DOCUMENT EXTRACT
How do I handle errors and exceptions in Scrapy?

Error handling is essential for building robust Scrapy spiders that can handle network failures, server errors, and parsing issues gracefully. Scrapy provides multiple mechanisms to catch and handle different types of errors during the scraping process.

Common Types of Scrapy Errors

HTTP errors: Server responses with 4xx/5xx status codes
Network errors: Connection timeouts, DNS failures
Parsing errors: Invalid HTML structure, missing elements
Item pipeline errors: Data validation or storage failures

1. Handling HTTP Status Codes

By default, Scrapy filters out responses with HTTP error codes (4xx, 5xx). To handle specific error codes:

Handle Specific Status Codes

import scrapy

class MySpider(scrapy.Spider):
    name = 'error_handler'
    handle_httpstatus_list = [404, 403, 500, 503]

    def parse(self, response):
        if response.status == 404:
            self.logger.warning(f"Page not found: {response.url}")
            # Handle 404 - maybe retry or log for later
            return
        elif response.status == 403:
            self.logger.error(f"Access forbidden: {response.url}")
            # Handle rate limiting or authentication issues
            return
        elif response.status >= 500:
            self.logger.error(f"Server error {response.status}: {response.url}")
            # Server errors - might want to retry later
            return

        # Normal processing for 200 responses
        yield from self.parse_content(response)

Global HTTP Error Handling in Settings

# In settings.py
HTTPERROR_ALLOWED_CODES = [404, 403, 500, 502, 503]

2. Exception Handling in Parse Methods

Wrap parsing logic in try-except blocks to handle extraction errors:

import scrapy
from scrapy.exceptions import DropItem

class RobustSpider(scrapy.Spider):
    name = 'robust_spider'

    def parse(self, response):
        try:
            # Extract data with potential failure points
            title = response.css('h1::text').get()
            if not title:
                raise ValueError("Title not found")

            price = response.css('.price::text').re_first(r'\d+\.\d+')
            if not price:
                raise ValueError("Price not found")

            yield {
                'title': title.strip(),
                'price': float(price),
                'url': response.url
            }

        except ValueError as e:
            self.logger.warning(f"Data extraction error on {response.url}: {e}")
            # You might want to yield a partial item or skip entirely

        except Exception as e:
            self.logger.error(f"Unexpected error parsing {response.url}: {e}")
            # Log the full traceback for debugging
            import traceback
            self.logger.error(traceback.format_exc())

WHAT YOU WILL DO
a – Translate this sentence from the Scrapy error-handling text into Spanish: "Error handling is essential for building robust Scrapy spiders that can handle network failures, server errors, and parsing issues gracefully."
b – Resume the Scrapy error-handling text after its last line.
The listing after this text is separate material.

STORED DATA
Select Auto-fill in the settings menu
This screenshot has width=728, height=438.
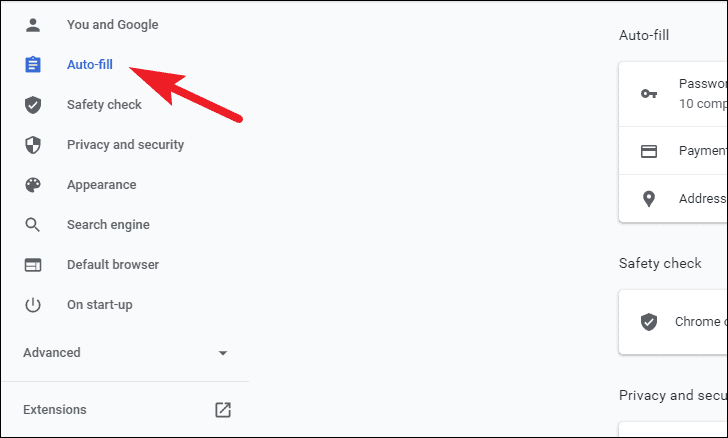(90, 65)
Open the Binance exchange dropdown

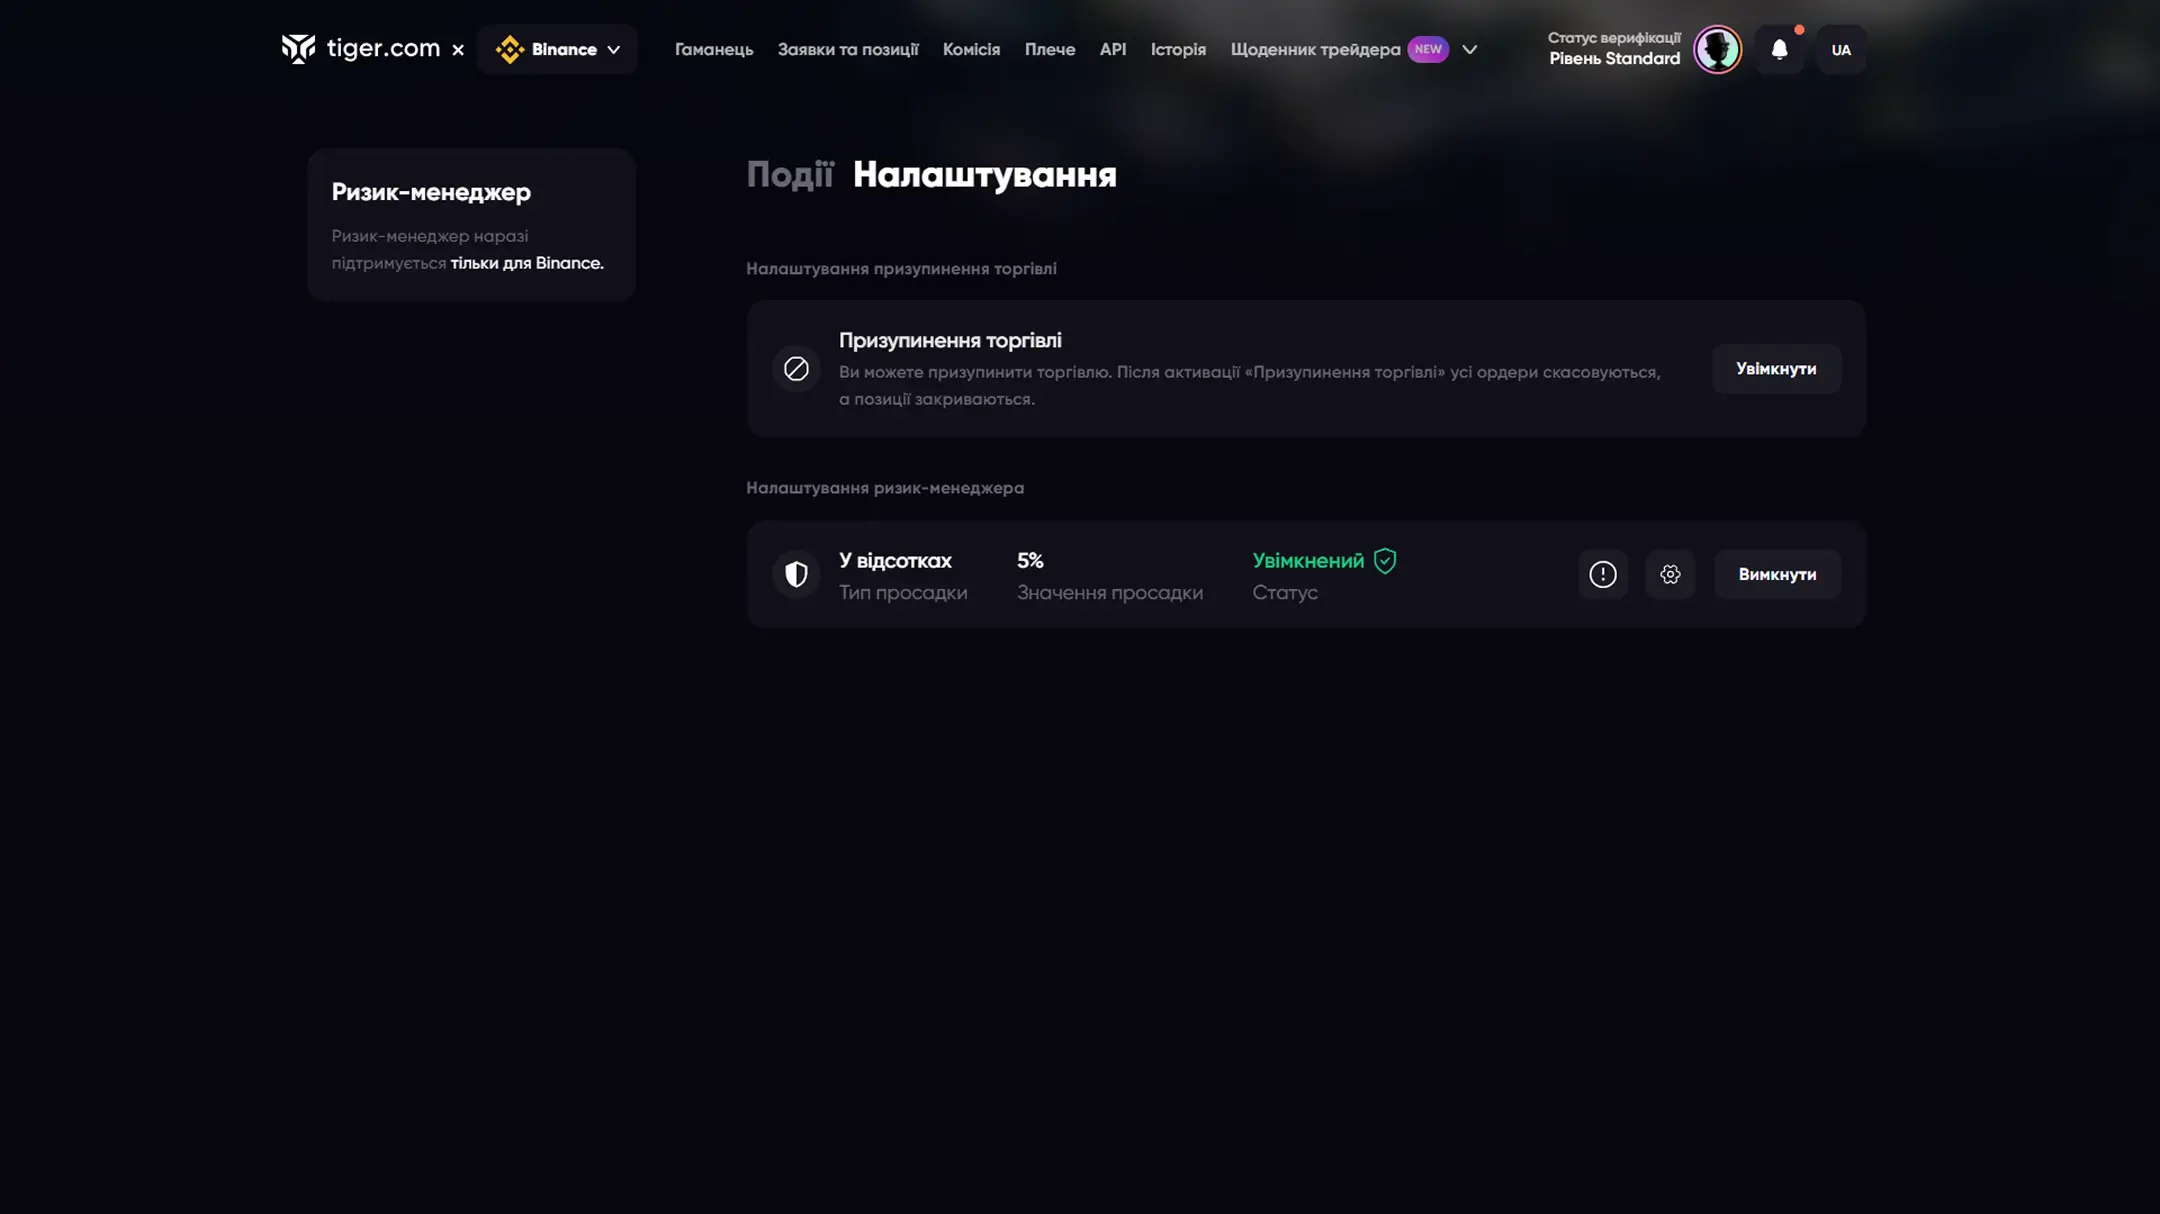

RESPONSES IN ORDER
a – El manejo de errores es esencial para crear spiders de Scrapy robustos que puedan gestionar con elegancia los fallos de red, los errores del servidor y los problemas de análisis.

b –
3. Handling Request Failures

Use errbacks to handle network-level failures:

import scrapy
from scrapy.spidermiddlewares.httperror import HttpError
from twisted.internet.error import DNSLookupError, TimeoutError

class NetworkErrorSpider(scrapy.Spider):
    name = 'network_handler'

    def start_requests(self):
        urls = ['http://example.com', 'http://httpbin.org/status/500']
        for url in urls:
            yield scrapy.Request(
                url, 
                callback=self.parse,
                errback=self.handle_error,
                dont_filter=True,
                meta={'retry_times': 0}
            )

    def parse(self, response):
        yield {'url': response.url, 'status': 'success'}

    def handle_error(self, failure):
        request = failure.request

        if failure.check(HttpError):
            response = failure.value.response
            self.logger.error(f"HTTP error {response.status}: {request.url}")

        elif failure.check(DNSLookupError):
            self.logger.error(f"DNS lookup failed: {request.url}")

        elif failure.check(TimeoutError):
            self.logger.error(f"Request timeout: {request.url}")
            # Retry with longer timeout
            retry_times = request.meta.get('retry_times', 0)
            if retry_times < 3:
                yield request.replace(
                    meta={'retry_times': retry_times + 1},
                    dont_filter=True
                )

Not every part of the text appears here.